Every visit note should document:

  • Exact location where service was provided
  • If at a facility, note the facility name
  • For home visits, note it was at the patient’s residence
  • For office visits, confirm it was at your office location

This documentation supports your POS code selection if questioned later.

Get Expert Help With Podiatry Billing

Managing global periods, POS codes, modifiers, and documentation requirements can overwhelm even experienced podiatry practices. Between seeing patients and running your practice, billing complexities can pull your focus away from patient care.

At West Virginia Medical Billing, we specialize in podiatry billing and understand the unique challenges you face with global periods and POS coding. Our expert team ensures every claim is submitted the first time.

Stop losing money to global period denials and POS code errors. Let our podiatry billing experts handle the complexity while you focus on treating patients. Contact us today for a free practice assessment

Frequently Asked Questions

What happens if I bill an E/M during a global period without modifier 24?

The claim will likely be denied as “service included in the global period.” Add modifier 24 with documentation to appeal or bill the first time.

Can I bill for complications that happen during the global period?

Yes, if the complication requires a return to the OR (use modifier 78) or is a new problem needing significant E/M work (use modifier 24). Routine post-op issues, such as mild pain, are included in the global package.

How do I know which global period applies to a procedure?

Check the Medicare Physician Fee Schedule or your billing software for the CPT code’s global period. Major surgeries often have a 90-day waiting period, while minor procedures usually have a 10-day waiting period.
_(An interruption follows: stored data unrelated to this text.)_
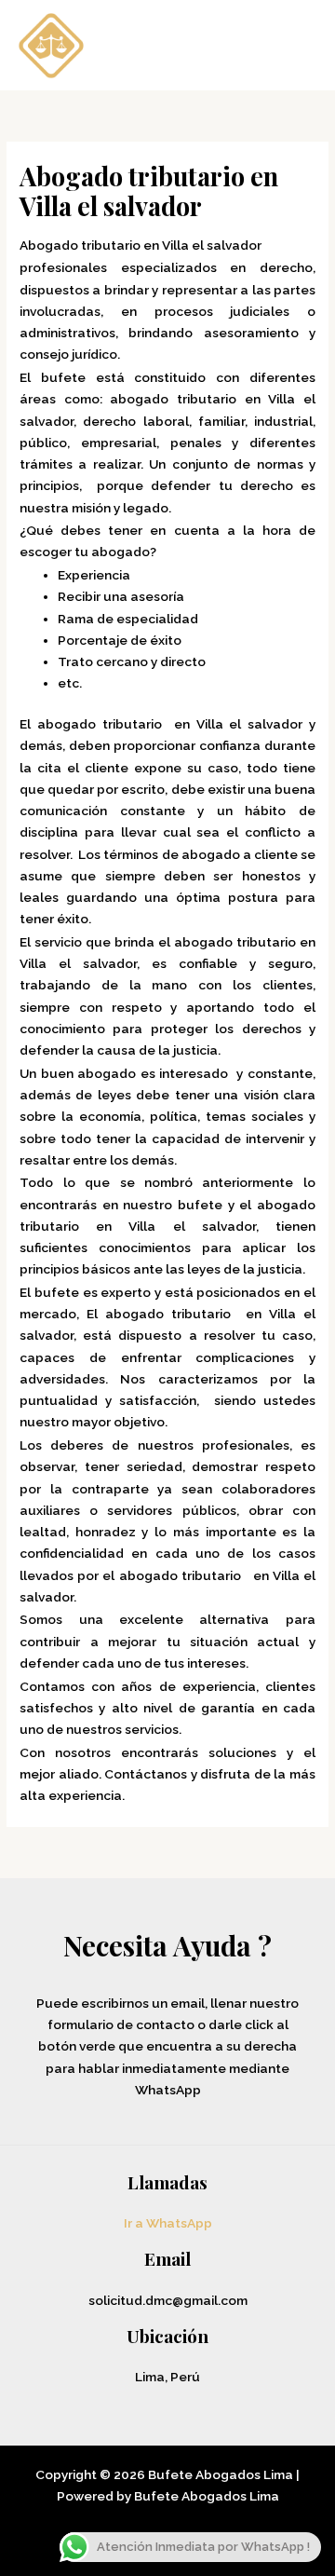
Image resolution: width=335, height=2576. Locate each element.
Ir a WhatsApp (168, 2222)
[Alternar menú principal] (297, 45)
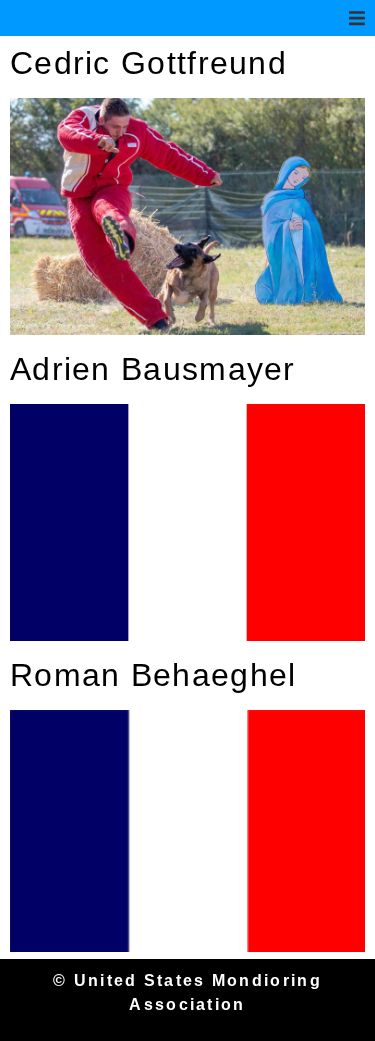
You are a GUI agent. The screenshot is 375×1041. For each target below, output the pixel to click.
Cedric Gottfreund (148, 63)
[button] (357, 18)
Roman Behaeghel (153, 675)
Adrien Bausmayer (153, 369)
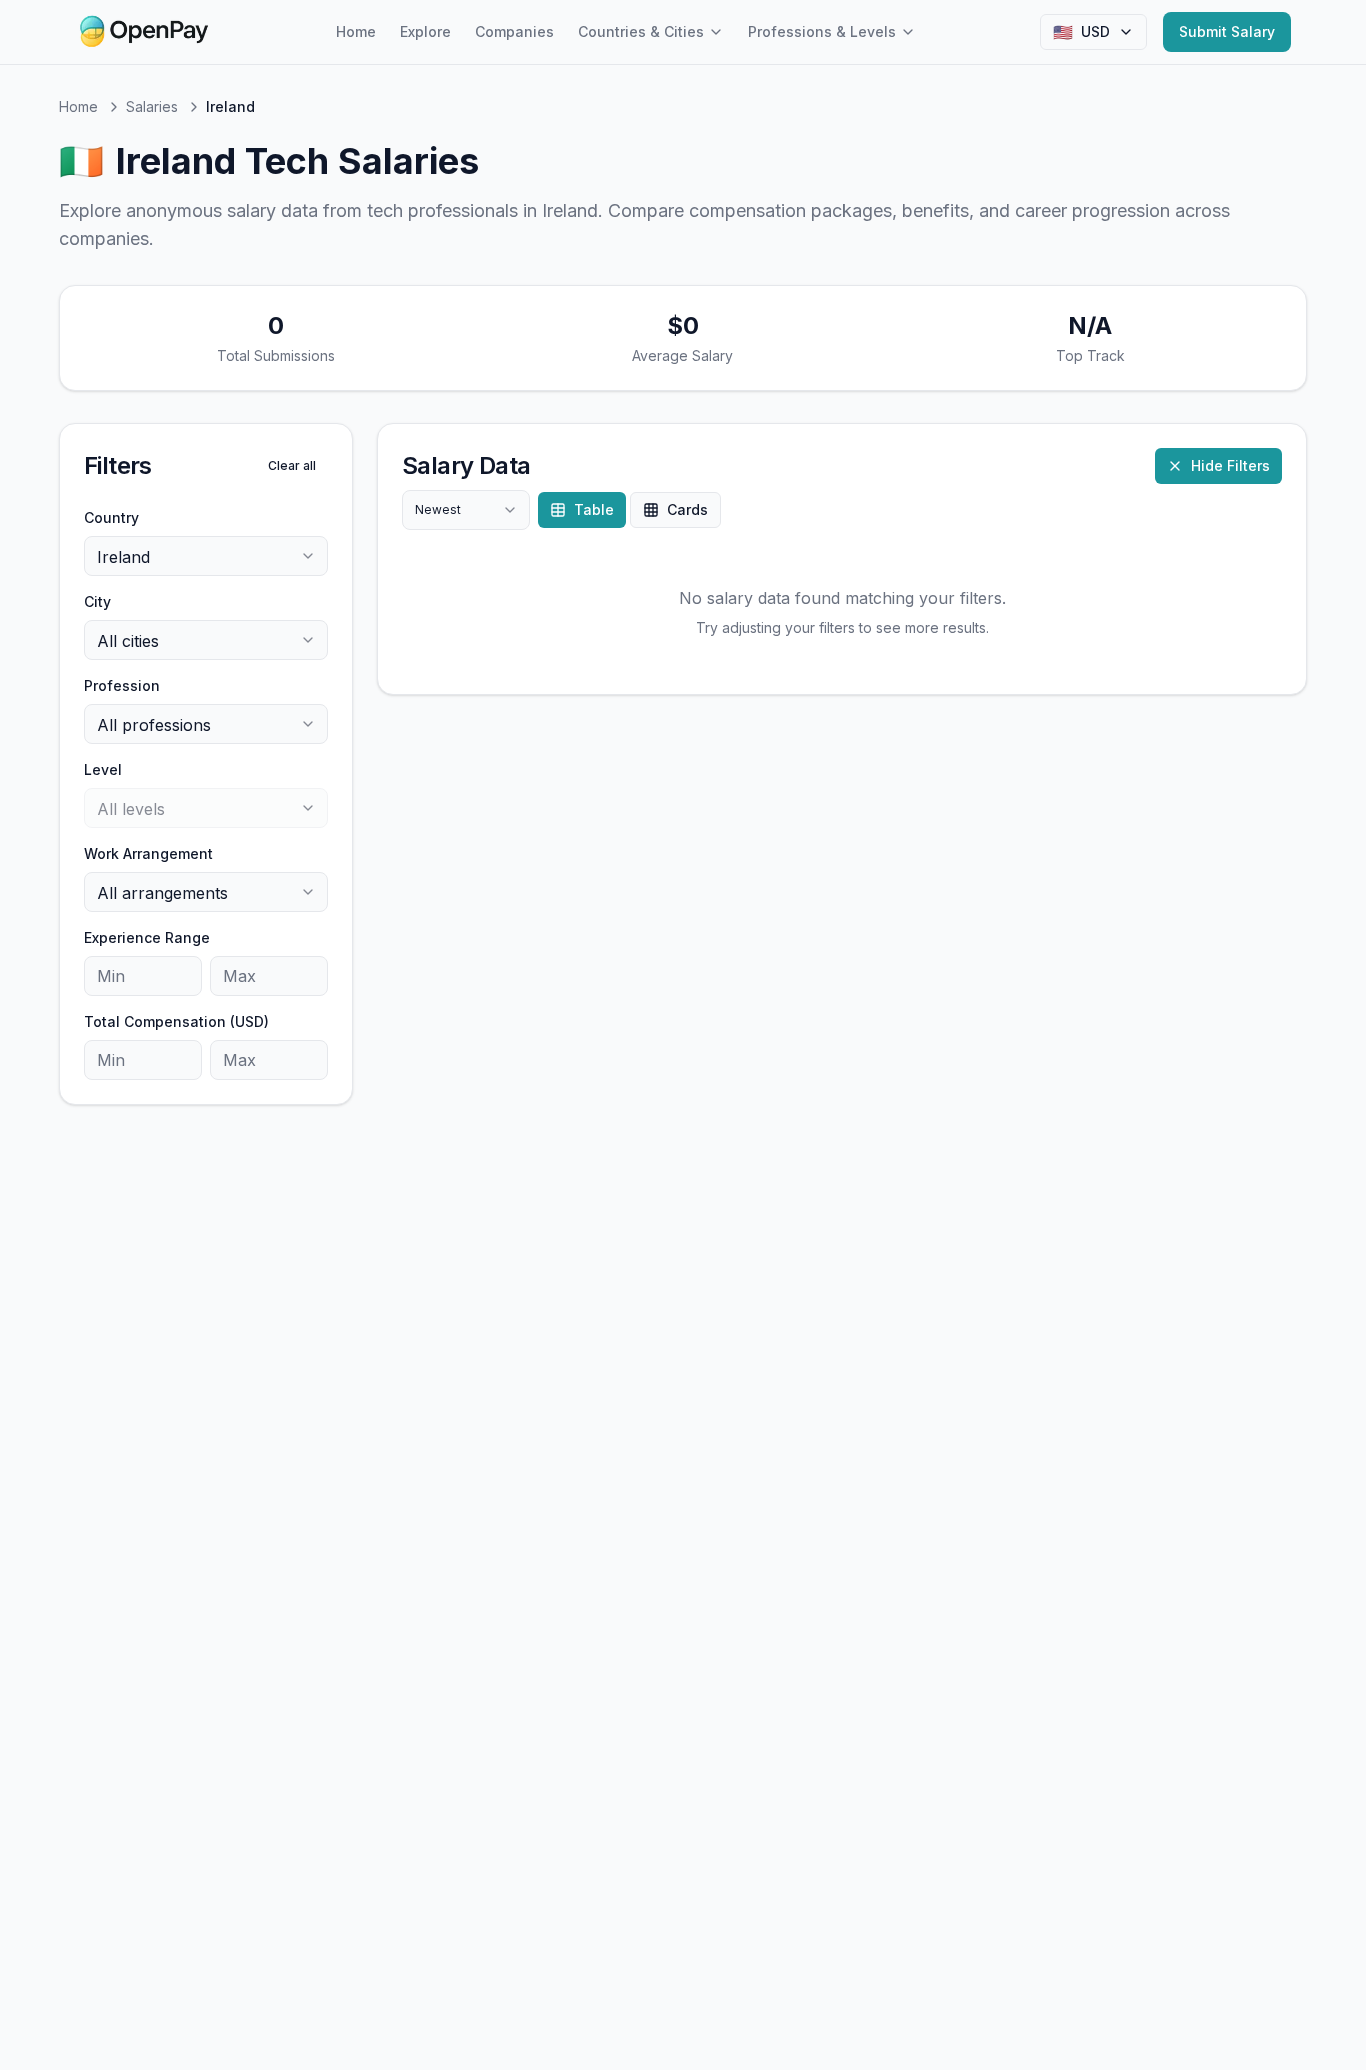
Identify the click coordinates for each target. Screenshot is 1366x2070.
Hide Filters (1230, 465)
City (97, 601)
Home (356, 31)
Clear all (292, 465)
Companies (514, 31)
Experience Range (147, 937)
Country (111, 517)
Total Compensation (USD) (176, 1021)
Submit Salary (1227, 31)
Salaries (152, 106)
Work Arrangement (148, 853)
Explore (425, 31)
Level (103, 769)
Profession (122, 685)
What if the patient’s insurance has different POS requirements than Medicare?

Always follow the payer’s specific POS rules, as commercial insurers may differ from Medicare. Call the insurer to confirm accepted codes before submitting claims.

Do I need to use CPT 99024 for every routine post-op visit?

Yes, CMS requires 99024 to track post-op care within global periods. Even though it pays nothing, proper reporting helps avoid audits and ensures complete documentation.